◆ Exercise goal ◆
Scan the material below for the word "width", then copy every line in which it appears.

◆ Provided records ◆

● ● ● ● ●

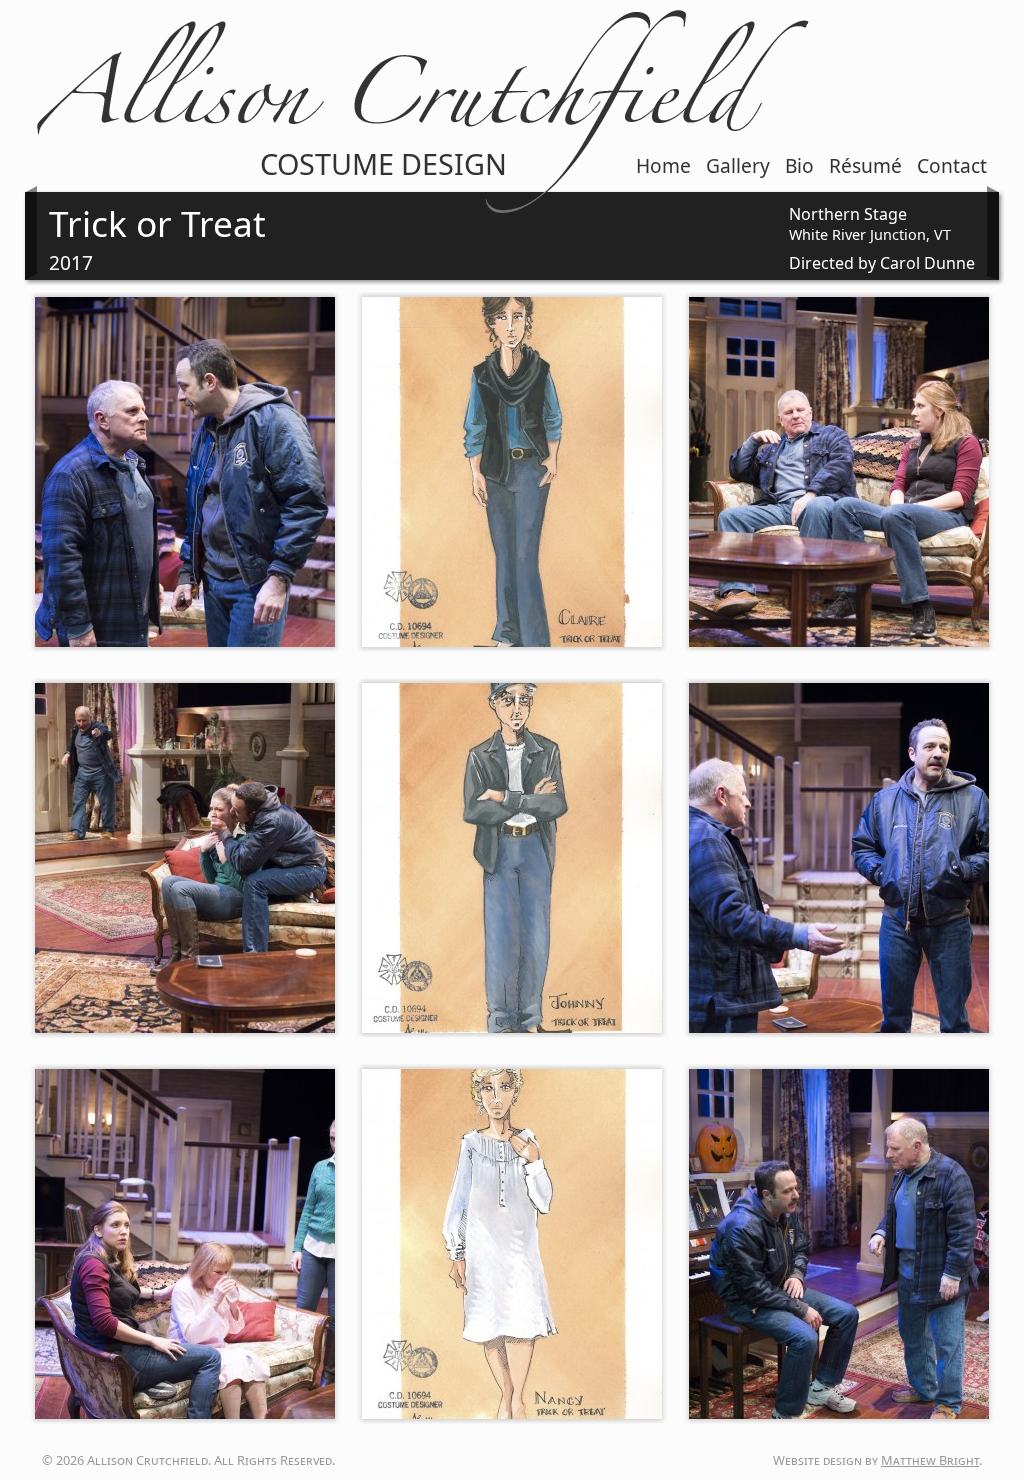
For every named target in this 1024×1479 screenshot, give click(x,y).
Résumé (865, 165)
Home (663, 165)
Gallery (738, 165)
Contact (952, 165)
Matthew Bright (930, 1460)
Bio (799, 165)
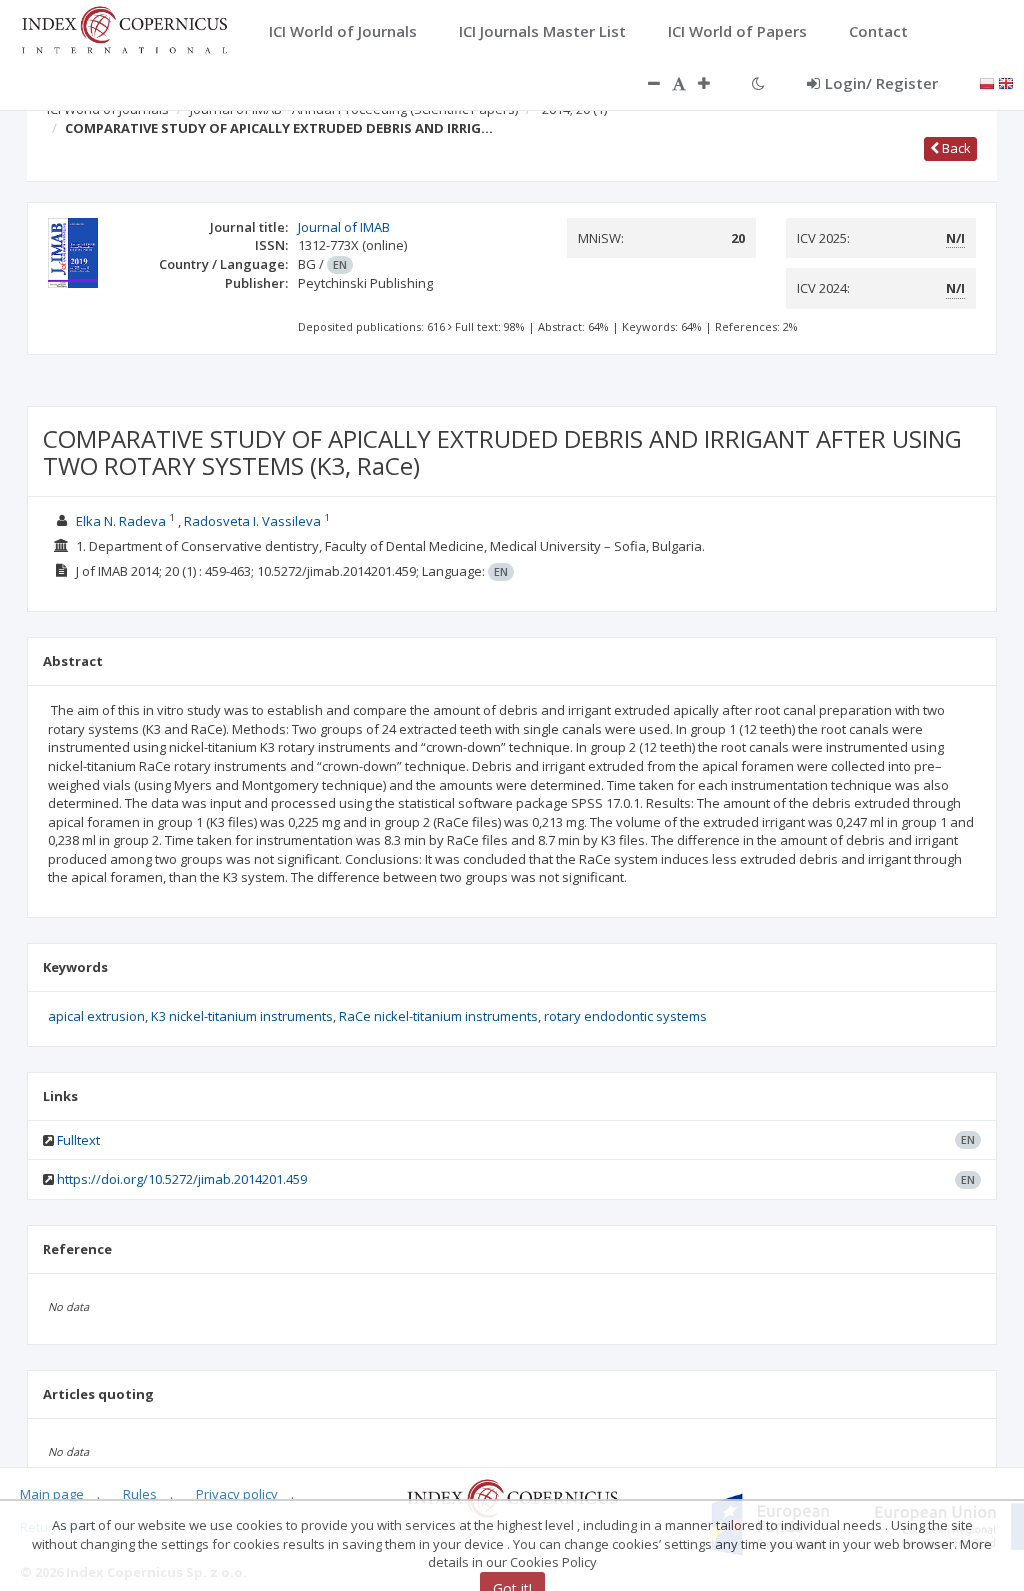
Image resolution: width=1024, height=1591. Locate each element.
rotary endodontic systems (625, 1016)
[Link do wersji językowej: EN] (1006, 82)
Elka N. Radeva (121, 521)
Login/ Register (881, 83)
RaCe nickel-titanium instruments (438, 1016)
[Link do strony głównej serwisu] (124, 28)
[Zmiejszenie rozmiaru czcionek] (644, 83)
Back (955, 148)
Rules (140, 1494)
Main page (52, 1494)
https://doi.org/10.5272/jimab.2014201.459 (182, 1179)
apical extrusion (96, 1016)
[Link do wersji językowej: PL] (987, 82)
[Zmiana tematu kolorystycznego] (758, 83)
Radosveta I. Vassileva (252, 521)
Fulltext (78, 1140)
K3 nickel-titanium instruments (242, 1016)
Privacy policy (237, 1494)
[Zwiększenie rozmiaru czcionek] (714, 83)
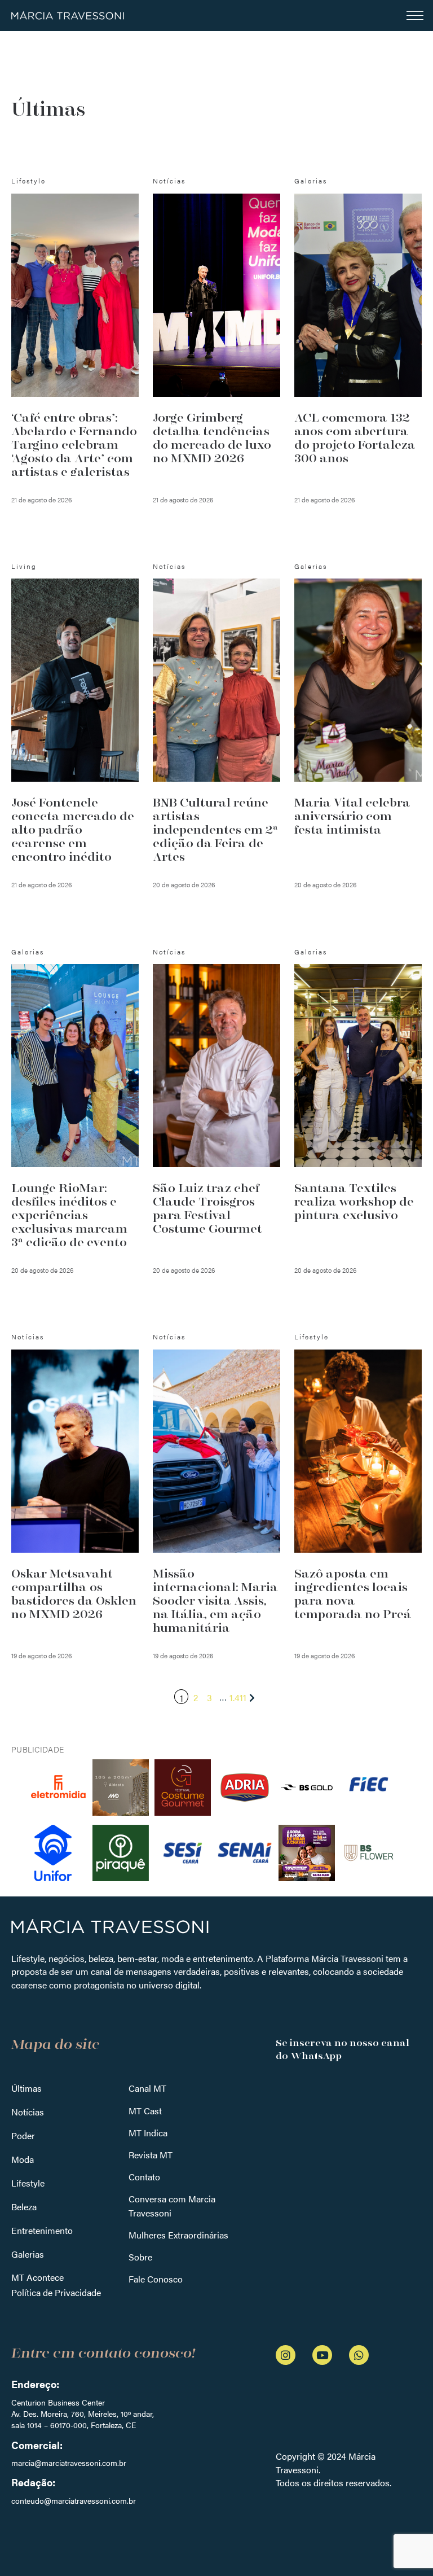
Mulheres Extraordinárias (178, 2234)
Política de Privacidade (56, 2292)
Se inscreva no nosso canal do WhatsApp (342, 2049)
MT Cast (145, 2110)
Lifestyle (28, 2182)
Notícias (27, 2111)
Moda (22, 2159)
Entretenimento (42, 2230)
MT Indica (148, 2132)
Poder (23, 2135)
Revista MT (151, 2154)
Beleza (24, 2206)
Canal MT (147, 2088)
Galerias (27, 2254)
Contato (144, 2176)
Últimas (26, 2088)
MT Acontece (37, 2277)
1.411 (237, 1697)
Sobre (140, 2256)
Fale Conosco (156, 2278)
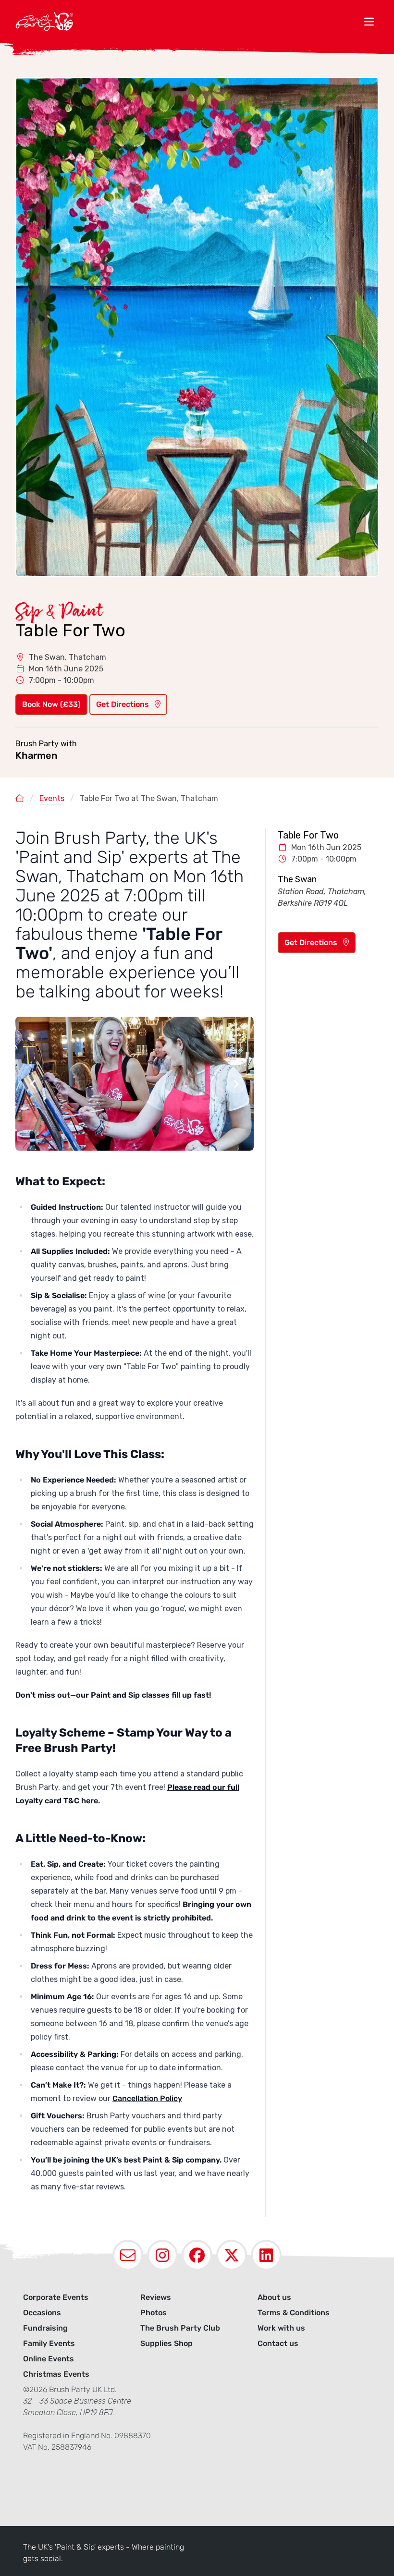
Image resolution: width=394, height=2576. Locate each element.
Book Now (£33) (51, 704)
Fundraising (45, 2328)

● ● ● ● ●

◆ Response ◆
Image resolution: width=1024, height=1591. Locate each element.
Image resolution: width=394, height=2576. Locate each element.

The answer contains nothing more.